● What you have to do
Line count for the string "search": state how many lines in the records below hold it, giving only the number.

[Data records — start]

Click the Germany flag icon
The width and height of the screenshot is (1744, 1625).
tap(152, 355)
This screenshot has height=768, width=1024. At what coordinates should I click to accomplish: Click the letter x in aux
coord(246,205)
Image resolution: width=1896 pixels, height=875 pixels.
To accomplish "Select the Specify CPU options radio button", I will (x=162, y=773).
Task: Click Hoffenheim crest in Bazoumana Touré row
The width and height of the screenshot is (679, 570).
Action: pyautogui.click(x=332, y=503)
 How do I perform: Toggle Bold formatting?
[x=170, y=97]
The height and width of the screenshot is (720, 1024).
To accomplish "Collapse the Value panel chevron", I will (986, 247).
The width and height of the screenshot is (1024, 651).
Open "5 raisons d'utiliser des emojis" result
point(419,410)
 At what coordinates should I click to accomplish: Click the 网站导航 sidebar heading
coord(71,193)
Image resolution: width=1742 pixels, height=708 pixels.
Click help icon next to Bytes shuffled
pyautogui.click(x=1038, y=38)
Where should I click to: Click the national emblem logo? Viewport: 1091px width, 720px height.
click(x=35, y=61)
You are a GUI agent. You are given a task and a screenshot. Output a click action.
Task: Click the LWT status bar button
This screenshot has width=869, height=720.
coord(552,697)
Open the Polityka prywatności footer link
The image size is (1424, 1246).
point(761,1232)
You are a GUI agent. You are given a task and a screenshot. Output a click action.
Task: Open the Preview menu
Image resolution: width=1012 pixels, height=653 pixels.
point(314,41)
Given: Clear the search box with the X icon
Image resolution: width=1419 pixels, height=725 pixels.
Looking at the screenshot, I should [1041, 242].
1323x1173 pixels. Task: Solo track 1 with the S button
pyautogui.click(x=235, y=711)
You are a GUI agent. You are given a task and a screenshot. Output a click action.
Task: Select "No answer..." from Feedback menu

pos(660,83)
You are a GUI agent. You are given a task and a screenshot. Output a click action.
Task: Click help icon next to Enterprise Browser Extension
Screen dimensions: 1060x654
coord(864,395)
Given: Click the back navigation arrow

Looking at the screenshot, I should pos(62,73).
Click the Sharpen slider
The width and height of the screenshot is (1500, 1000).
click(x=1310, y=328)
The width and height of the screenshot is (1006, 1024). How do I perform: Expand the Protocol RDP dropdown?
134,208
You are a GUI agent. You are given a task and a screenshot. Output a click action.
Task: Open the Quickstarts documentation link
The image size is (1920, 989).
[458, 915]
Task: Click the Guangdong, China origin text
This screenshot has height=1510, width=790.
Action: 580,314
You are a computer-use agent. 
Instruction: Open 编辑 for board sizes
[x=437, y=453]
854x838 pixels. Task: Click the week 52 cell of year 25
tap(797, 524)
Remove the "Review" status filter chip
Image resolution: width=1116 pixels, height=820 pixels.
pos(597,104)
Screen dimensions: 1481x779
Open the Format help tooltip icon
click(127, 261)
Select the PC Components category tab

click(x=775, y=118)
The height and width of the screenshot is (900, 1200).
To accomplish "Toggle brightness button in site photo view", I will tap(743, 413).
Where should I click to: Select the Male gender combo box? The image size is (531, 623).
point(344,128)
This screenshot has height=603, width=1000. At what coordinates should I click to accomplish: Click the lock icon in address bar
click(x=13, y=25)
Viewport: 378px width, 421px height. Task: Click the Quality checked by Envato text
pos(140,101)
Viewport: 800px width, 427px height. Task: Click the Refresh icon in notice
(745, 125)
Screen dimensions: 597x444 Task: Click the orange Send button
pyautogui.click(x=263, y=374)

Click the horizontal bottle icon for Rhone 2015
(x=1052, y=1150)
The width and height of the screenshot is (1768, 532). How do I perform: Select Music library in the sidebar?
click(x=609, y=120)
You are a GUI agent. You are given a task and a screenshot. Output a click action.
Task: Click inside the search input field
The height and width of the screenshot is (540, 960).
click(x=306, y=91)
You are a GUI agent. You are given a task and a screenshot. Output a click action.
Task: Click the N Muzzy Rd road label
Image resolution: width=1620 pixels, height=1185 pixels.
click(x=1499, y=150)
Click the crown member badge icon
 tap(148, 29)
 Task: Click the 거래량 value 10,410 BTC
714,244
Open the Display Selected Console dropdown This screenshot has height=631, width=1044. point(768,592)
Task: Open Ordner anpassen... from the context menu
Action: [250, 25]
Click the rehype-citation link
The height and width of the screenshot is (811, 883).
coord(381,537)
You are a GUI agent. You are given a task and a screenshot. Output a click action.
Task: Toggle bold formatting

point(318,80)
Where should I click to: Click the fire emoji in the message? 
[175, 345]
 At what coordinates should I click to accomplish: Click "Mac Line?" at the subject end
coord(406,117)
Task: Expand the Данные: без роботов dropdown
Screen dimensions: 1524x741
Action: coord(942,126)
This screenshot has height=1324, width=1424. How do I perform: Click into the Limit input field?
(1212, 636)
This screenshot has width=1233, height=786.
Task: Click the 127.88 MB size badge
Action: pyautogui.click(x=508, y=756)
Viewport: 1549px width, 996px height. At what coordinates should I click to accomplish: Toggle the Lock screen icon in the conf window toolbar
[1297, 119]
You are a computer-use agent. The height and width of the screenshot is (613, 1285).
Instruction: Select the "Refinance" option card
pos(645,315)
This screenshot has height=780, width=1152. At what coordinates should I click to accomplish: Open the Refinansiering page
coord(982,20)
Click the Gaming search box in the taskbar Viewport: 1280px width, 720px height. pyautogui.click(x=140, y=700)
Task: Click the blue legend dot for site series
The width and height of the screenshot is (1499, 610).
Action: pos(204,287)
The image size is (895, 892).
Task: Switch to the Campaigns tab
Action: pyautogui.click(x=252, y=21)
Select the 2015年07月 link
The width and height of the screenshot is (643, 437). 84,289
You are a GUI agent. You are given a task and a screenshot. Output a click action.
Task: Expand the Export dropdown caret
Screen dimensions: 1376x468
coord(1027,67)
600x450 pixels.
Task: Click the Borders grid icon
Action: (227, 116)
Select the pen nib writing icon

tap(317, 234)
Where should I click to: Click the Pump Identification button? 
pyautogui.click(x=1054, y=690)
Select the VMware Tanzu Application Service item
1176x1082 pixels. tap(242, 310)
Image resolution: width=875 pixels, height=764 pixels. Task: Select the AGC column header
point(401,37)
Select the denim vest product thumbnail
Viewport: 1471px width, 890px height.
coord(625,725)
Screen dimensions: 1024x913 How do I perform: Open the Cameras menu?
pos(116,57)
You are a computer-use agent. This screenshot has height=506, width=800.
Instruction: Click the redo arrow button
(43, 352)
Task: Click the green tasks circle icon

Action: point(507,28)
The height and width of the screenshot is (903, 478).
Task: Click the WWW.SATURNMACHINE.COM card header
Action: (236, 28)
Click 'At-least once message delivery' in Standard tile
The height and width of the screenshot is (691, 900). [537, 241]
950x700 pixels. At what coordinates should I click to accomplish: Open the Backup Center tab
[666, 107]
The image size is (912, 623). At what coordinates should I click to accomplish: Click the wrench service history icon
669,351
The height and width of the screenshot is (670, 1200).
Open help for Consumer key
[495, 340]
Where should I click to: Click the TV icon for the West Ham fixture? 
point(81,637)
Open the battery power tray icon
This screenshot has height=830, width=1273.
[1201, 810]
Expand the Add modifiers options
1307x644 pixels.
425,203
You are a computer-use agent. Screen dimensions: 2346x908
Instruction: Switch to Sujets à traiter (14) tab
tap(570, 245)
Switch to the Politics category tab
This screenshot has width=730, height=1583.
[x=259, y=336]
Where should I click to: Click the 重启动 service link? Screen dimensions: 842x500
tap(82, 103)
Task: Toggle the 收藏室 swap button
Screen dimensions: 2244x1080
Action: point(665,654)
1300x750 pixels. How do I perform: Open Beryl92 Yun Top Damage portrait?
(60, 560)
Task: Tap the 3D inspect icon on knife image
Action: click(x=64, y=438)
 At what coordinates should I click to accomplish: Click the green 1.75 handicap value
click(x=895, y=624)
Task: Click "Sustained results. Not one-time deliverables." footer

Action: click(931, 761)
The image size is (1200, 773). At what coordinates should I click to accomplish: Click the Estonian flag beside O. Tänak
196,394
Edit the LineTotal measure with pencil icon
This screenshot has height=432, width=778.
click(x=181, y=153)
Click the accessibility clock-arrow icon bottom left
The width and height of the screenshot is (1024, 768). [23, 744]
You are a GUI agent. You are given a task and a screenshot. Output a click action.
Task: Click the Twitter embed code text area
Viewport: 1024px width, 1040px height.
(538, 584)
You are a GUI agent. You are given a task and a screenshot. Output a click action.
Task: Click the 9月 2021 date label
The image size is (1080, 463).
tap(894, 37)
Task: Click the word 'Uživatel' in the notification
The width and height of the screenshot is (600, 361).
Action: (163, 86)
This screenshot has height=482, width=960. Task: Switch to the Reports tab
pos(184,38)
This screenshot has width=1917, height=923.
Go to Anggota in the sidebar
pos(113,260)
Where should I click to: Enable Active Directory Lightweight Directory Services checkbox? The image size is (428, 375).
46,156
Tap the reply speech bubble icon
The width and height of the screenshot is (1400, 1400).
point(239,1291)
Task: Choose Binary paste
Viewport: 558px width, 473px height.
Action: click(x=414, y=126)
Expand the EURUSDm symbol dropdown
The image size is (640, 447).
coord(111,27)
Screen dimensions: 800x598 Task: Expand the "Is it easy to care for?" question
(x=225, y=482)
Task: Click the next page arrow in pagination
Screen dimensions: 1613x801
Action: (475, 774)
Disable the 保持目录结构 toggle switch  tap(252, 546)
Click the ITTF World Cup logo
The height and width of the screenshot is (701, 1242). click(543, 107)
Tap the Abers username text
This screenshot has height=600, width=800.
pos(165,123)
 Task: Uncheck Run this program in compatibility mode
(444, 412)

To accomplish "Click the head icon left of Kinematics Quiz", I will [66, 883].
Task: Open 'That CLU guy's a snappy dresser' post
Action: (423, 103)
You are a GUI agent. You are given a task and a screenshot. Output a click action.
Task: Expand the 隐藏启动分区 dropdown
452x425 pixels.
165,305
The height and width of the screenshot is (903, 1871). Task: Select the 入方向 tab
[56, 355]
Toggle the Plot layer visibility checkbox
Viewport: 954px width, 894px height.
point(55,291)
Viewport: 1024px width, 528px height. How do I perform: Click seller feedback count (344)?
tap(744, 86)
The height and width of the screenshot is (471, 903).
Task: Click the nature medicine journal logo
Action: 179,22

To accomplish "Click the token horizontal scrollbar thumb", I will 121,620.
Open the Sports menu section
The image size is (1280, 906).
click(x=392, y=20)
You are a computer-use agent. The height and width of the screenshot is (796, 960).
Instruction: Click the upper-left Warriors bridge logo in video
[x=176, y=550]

[Data records — finish]

● Answer for the task
3